Supplied data START
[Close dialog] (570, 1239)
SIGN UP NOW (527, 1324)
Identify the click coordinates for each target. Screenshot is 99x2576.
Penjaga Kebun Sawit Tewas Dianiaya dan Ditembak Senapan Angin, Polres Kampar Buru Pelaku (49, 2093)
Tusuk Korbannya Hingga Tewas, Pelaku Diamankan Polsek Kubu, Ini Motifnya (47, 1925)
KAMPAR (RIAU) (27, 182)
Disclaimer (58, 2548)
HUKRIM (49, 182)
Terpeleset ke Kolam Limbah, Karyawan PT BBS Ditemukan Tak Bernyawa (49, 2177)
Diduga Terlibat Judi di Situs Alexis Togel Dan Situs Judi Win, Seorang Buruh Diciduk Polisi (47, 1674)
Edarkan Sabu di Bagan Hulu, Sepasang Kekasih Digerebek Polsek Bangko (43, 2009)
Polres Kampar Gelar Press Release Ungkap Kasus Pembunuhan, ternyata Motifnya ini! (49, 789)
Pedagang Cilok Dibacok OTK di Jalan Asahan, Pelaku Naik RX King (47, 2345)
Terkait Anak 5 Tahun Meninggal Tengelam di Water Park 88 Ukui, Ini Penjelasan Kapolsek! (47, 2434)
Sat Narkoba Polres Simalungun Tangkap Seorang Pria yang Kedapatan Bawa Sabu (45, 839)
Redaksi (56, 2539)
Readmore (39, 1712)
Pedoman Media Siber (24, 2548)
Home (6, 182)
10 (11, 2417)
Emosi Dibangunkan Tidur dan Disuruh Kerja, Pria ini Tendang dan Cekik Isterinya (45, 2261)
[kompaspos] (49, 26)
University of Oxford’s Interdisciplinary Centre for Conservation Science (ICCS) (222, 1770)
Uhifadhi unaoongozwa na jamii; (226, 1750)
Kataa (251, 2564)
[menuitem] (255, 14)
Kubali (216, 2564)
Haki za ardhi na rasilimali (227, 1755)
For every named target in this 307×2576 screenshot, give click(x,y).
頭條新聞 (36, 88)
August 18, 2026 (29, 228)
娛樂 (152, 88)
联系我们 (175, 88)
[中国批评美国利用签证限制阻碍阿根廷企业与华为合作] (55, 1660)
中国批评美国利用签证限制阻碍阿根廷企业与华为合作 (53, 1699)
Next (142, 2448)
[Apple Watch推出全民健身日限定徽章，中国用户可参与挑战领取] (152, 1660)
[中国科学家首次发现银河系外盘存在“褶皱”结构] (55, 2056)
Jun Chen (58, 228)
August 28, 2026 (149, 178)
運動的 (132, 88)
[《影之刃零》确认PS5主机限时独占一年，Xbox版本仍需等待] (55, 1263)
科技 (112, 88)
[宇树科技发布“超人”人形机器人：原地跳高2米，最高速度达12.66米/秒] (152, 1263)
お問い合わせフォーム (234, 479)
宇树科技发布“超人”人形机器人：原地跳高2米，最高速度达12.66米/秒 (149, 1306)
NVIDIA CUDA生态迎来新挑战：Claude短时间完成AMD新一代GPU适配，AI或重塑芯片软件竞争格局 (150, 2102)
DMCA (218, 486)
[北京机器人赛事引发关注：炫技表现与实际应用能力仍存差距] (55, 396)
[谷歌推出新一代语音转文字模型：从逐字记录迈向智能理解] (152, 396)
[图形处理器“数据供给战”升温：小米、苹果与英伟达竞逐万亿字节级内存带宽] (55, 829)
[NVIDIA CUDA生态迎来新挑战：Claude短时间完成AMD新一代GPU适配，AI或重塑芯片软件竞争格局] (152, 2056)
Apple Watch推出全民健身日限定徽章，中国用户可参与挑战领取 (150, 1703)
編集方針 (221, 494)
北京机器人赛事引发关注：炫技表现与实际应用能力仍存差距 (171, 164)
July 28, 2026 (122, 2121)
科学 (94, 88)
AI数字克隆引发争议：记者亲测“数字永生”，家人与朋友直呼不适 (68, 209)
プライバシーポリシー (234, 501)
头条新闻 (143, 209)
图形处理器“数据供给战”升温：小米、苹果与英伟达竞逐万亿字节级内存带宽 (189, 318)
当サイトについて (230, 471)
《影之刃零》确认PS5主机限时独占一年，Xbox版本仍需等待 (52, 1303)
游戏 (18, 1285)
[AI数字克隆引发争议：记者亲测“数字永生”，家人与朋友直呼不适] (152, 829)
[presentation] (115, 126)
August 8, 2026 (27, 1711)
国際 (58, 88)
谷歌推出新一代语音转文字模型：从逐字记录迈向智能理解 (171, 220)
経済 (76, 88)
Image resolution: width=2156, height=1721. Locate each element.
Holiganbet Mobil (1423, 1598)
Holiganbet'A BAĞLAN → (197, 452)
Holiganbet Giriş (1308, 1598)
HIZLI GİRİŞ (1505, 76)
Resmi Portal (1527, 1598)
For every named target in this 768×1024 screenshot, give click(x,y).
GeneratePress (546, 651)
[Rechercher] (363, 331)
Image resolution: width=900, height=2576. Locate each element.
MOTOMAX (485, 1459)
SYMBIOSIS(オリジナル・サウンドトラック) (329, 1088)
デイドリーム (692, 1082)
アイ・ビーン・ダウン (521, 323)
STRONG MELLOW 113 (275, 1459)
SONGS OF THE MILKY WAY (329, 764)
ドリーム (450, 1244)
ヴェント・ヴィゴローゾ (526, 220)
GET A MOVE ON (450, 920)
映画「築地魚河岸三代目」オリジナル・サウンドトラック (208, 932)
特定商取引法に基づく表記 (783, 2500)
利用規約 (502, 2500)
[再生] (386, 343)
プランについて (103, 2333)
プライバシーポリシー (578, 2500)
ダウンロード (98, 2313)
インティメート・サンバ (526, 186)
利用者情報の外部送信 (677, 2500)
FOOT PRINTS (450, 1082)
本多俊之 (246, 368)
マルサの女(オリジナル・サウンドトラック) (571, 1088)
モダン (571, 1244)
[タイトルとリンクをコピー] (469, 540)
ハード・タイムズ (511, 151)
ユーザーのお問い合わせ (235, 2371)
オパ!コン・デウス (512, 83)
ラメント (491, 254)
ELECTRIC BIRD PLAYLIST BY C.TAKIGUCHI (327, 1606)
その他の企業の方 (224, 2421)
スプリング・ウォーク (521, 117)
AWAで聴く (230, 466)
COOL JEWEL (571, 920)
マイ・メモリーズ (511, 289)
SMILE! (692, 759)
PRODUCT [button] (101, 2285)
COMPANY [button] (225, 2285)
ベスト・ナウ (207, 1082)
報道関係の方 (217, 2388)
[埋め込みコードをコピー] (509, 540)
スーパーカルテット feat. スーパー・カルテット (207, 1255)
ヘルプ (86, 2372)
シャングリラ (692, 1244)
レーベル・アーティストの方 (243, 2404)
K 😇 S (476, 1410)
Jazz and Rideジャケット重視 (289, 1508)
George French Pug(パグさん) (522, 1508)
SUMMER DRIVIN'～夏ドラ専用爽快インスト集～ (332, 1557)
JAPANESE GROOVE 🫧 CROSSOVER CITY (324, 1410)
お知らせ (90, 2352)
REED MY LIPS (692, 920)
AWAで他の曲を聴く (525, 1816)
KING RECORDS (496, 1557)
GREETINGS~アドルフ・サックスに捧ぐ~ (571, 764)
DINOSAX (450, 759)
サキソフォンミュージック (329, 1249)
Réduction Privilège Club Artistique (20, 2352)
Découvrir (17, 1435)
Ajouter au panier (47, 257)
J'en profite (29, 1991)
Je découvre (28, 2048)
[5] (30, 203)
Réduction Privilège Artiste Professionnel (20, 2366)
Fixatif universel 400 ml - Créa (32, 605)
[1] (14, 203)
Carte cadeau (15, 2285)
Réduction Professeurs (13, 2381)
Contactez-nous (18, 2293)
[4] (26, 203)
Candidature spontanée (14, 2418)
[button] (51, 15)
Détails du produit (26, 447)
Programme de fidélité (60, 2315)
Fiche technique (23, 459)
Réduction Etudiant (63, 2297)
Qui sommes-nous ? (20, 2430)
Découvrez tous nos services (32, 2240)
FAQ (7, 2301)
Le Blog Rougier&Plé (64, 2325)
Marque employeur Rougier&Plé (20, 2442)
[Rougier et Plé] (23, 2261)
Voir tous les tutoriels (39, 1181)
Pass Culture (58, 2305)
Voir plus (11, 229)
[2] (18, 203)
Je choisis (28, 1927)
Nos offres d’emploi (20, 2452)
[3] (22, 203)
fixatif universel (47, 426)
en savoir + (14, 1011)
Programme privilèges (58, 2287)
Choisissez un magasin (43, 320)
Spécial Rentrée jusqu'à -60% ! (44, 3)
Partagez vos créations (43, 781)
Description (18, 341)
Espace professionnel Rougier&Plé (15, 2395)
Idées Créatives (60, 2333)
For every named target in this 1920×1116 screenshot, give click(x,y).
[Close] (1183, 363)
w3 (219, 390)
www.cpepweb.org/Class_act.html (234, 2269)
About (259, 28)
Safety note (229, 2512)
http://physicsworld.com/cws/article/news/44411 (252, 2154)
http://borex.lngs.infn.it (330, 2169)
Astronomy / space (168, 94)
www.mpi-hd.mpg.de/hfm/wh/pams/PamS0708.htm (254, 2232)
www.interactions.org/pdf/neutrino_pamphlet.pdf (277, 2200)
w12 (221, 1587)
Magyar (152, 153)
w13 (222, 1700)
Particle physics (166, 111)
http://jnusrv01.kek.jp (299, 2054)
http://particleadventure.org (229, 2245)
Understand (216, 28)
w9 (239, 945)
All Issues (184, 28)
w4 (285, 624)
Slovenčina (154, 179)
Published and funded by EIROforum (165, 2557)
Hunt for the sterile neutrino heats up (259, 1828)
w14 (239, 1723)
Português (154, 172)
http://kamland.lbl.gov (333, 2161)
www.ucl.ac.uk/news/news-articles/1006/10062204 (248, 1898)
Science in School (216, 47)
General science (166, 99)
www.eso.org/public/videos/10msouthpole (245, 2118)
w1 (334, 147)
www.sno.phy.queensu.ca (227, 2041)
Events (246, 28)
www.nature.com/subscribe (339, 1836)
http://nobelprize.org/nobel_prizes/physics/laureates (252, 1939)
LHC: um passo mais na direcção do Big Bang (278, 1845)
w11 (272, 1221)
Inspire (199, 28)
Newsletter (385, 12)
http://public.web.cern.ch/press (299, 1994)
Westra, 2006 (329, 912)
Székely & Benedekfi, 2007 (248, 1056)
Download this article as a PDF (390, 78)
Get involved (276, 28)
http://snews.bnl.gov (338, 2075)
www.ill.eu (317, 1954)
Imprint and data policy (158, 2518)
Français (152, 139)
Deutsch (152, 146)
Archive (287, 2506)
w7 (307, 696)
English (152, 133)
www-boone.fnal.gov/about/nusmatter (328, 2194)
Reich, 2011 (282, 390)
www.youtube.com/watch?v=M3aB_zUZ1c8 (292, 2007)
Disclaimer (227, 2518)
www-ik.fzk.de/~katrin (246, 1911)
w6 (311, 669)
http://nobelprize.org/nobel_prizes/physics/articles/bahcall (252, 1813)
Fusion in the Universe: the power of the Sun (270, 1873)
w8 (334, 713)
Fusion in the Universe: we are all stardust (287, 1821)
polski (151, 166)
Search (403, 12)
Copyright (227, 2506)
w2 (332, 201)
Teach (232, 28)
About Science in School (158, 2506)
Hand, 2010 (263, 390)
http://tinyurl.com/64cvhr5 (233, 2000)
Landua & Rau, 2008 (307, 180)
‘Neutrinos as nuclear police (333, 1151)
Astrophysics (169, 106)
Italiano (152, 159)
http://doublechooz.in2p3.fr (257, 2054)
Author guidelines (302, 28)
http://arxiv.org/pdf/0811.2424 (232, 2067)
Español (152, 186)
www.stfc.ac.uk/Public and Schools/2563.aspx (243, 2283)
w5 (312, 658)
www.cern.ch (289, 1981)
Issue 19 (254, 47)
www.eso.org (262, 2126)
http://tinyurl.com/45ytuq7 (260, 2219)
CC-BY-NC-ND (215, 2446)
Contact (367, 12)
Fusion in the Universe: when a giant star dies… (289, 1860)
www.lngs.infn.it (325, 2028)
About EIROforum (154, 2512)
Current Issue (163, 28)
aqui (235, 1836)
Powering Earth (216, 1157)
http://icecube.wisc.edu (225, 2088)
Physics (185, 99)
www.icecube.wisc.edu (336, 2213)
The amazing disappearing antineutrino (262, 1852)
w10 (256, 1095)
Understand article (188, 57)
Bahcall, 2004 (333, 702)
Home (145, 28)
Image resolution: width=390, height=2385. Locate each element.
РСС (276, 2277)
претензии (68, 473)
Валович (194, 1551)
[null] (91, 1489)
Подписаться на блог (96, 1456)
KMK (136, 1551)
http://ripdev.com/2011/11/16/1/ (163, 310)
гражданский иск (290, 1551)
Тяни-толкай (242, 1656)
Supplied data END
■ **What the task requires**: Since only the total is wanted, work out how many lines of the data above contain "图形处理器" and state it alone.

■ **Result of this exercise**: 2